È vero però che in questo, allo stato attuale, non c’è nulla di illegale, dal momento in cui nello scaricare o utilizzare una nuova applicazione diamo il consenso all’utilizzo dei nostri dati, e molte di queste sfruttano il microfono o la telecamera (vedi l’articolo di Julia Lawrence, giornalista del Daily Mail) per raccogliere informazioni.
Un’azienda che ha deciso allora di sfruttare quest’ondata di incertezza per fare concorrenza ai vari Alexa e Google Assistant è IKEA.
Come può, ci si starà chiedendo, un’azienda come quella svedese competere in un mercato che apparentemente non è il suo? Il colosso dell’arredo casa a 360° è al lavoro per sviluppare un pulsante smart per l’esecuzione di diversi “scenari” o comandi quali, ad esempio, l’attivazione di elettrodomestici o allarmi, l’accensione delle luci e via dicendo. Il nome di questo prodotto è, ovviamente, impronunciabile correttamente in altre lingue diverse dallo svedese, ed è Pulsante Trådfri.

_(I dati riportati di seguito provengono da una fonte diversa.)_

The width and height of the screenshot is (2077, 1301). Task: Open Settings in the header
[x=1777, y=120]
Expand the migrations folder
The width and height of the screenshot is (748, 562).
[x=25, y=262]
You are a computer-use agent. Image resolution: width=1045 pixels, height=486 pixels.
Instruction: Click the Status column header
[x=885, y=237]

L’idea è in approvazione presso la Federal Communications Commission (FCC) degli Stati Uniti, dove gli svedesi di TeknikVekan hanno scovato la domanda di brevetto.

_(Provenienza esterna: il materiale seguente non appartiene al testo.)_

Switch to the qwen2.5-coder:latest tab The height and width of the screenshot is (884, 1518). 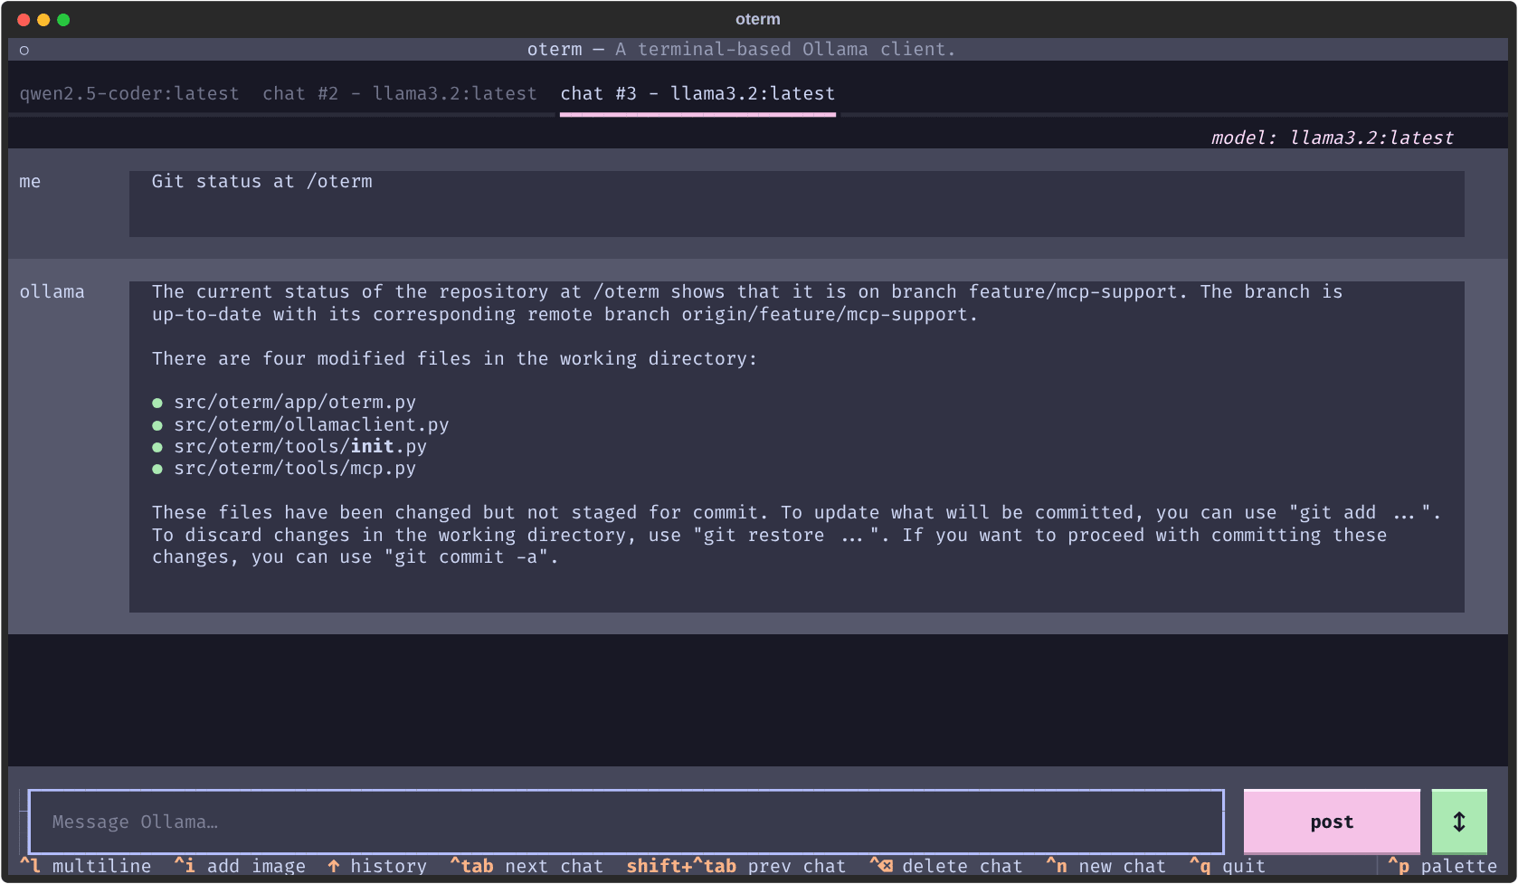(x=128, y=93)
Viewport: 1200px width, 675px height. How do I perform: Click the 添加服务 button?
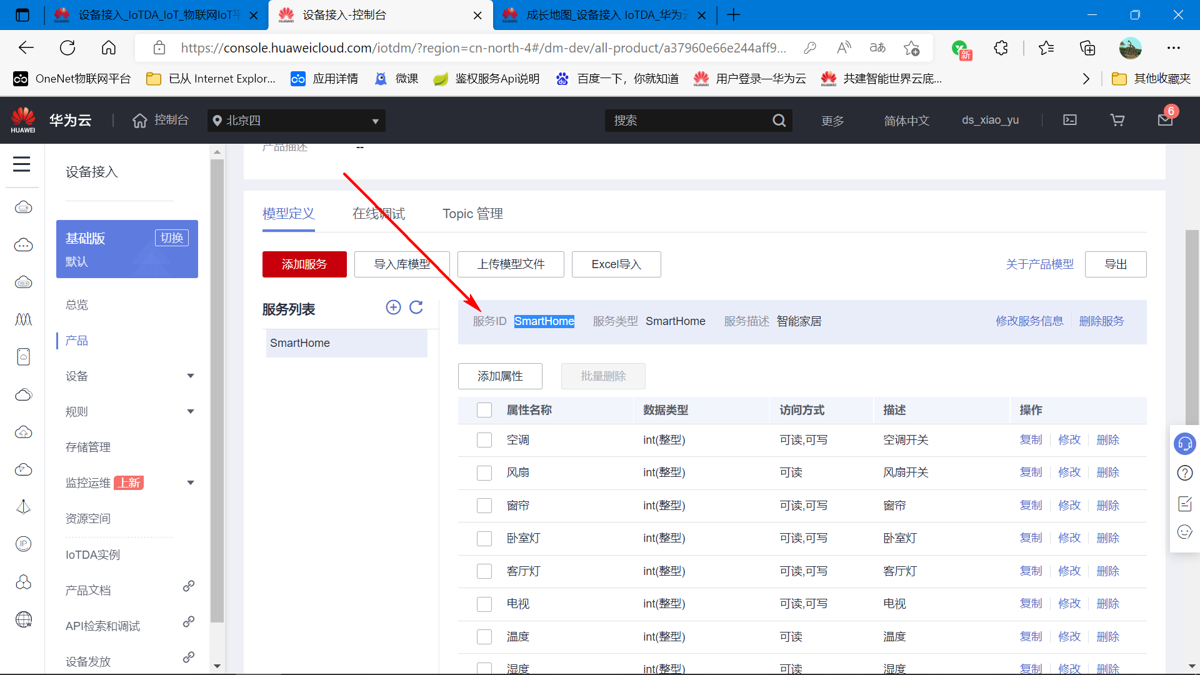pos(304,264)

Perché questa mossa, nonostante ad oggi esistano già diverse soluzioni di domotica per la casa? Proprio per il discorso fatto finora sulla sicurezza.
Infatti, secondo una ricerca di PWC, il 38% degli intervistati risulta non essere favorevole all’acquisto di un prodotto che possa “ascoltare sempre tutto”. Un’altra ricerca, di Microsoft, indica come la percentuale degli utenti preoccupati del passive listening e della propria privacy sia del 41%, in linea quindi con il discorso portato avanti finora.
IKEA da agosto ha creato una divisione apposita che gestisce la “smart house”, avviando collaborazioni con Ori, una start up americana nel campo dei mobili robotici, e sembra fortemente intenzionata a portare avanti il progetto.
Ma come funziona nel pratico?
I Trådfri sono dei veri e propri “Shortcut Button“, ovvero dei pulsanti che, con un singolo tocco, attivano delle “scene“, un insieme di comandi a più dispositivi smart.
Ad esempio, quante volte sarà capitato di essere sotto l’uscio della porta e non essere sicuri di aver spento tutte le luci della casa? Programmando un Trådfri con il comando “spegni tutte le luci”, basterà premerlo per poter uscire di casa senza pensieri.
O ancora, mettiamo il caso che la sera si torni dal lavoro stanchi, e che la prima cosa che si desidera fare sia una doccia rilassante ascoltando musica. È possibile configurare uno dei pulsanti Trådfri in modo tale che, premendolo, una volta entrati in casa questo faccia partire la musica e accenda magari anche le luci che illuminano unicamente il percorso dalla porta d’ingresso al bagno, e tutto questo senza assistenti vocali che ascoltano ogni parola!
IKEA sta così programmando l’ennesimo passo verso la personalizzazione del servizo e quindi verso l’utente finale, ma come verrà vista questa innovazione? Avrà successo o resterà nell’apparente anonimato in cui nuotano la maggior parte delle attuali soluzioni della domotica?